In the entries below, some lines hold the string "sidebar"; please say how many, giving the number and nothing else.

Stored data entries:
Segment Open

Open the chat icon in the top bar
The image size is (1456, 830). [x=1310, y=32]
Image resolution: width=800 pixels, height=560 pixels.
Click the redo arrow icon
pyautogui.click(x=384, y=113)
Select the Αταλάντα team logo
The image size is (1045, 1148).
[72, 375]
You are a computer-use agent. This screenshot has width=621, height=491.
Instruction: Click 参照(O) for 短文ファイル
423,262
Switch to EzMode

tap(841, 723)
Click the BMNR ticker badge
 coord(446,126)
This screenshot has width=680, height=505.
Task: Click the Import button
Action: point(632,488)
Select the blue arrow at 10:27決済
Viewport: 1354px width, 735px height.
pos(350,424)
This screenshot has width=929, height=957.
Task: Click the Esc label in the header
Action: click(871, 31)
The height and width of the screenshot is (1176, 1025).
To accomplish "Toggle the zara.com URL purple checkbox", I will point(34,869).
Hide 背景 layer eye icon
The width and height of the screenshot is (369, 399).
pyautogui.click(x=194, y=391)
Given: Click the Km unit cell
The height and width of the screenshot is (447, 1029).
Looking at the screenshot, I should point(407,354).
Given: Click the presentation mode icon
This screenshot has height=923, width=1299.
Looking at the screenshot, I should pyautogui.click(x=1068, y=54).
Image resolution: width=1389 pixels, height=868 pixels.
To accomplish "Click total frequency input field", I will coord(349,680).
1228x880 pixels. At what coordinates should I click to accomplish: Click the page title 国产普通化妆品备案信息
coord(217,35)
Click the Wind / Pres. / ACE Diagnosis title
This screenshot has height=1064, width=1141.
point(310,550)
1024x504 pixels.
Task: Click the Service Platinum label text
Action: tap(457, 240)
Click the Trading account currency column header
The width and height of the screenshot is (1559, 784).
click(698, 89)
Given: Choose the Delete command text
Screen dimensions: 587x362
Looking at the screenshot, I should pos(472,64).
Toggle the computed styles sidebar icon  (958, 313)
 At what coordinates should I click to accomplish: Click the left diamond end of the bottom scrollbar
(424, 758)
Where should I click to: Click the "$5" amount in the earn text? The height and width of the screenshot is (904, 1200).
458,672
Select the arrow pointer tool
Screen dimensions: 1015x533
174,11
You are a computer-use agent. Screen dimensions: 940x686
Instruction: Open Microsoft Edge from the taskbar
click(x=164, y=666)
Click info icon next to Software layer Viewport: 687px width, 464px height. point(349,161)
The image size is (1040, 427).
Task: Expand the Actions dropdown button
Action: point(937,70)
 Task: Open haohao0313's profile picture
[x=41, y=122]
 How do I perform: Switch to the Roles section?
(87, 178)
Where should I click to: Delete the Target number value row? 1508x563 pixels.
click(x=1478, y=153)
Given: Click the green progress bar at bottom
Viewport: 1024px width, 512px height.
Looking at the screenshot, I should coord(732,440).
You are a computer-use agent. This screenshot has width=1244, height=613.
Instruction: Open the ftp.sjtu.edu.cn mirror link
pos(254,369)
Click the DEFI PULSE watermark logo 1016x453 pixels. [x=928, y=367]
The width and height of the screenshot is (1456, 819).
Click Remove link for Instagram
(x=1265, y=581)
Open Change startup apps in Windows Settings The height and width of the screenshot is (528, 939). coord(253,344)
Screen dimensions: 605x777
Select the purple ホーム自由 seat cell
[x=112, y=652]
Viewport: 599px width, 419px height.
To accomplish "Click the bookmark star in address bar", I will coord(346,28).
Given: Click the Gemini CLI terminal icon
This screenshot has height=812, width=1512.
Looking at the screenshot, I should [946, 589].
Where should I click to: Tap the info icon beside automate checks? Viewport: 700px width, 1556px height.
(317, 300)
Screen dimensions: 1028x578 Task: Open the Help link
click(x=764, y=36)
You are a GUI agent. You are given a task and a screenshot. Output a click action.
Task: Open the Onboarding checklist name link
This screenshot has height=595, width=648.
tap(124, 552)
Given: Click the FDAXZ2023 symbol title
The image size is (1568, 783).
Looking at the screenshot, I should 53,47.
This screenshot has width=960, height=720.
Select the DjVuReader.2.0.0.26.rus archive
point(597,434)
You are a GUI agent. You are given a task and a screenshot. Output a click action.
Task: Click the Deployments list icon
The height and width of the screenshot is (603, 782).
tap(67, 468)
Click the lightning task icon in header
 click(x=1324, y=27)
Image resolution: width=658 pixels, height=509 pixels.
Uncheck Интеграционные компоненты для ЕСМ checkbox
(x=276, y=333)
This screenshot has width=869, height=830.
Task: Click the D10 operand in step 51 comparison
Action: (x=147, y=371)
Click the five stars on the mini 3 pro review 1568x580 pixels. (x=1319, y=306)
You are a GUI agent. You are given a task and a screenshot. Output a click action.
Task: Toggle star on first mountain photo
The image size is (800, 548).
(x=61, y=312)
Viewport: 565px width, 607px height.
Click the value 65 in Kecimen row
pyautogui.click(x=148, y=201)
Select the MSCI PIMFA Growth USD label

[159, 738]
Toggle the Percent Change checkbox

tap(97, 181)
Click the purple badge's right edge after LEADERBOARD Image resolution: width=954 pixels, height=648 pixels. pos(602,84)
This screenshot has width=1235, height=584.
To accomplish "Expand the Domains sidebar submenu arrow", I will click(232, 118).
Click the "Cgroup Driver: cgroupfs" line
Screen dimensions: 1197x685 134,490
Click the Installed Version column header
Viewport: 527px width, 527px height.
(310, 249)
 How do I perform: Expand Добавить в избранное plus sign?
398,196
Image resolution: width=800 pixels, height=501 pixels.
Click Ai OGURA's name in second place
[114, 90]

Segment Closed

Exercise answer: 2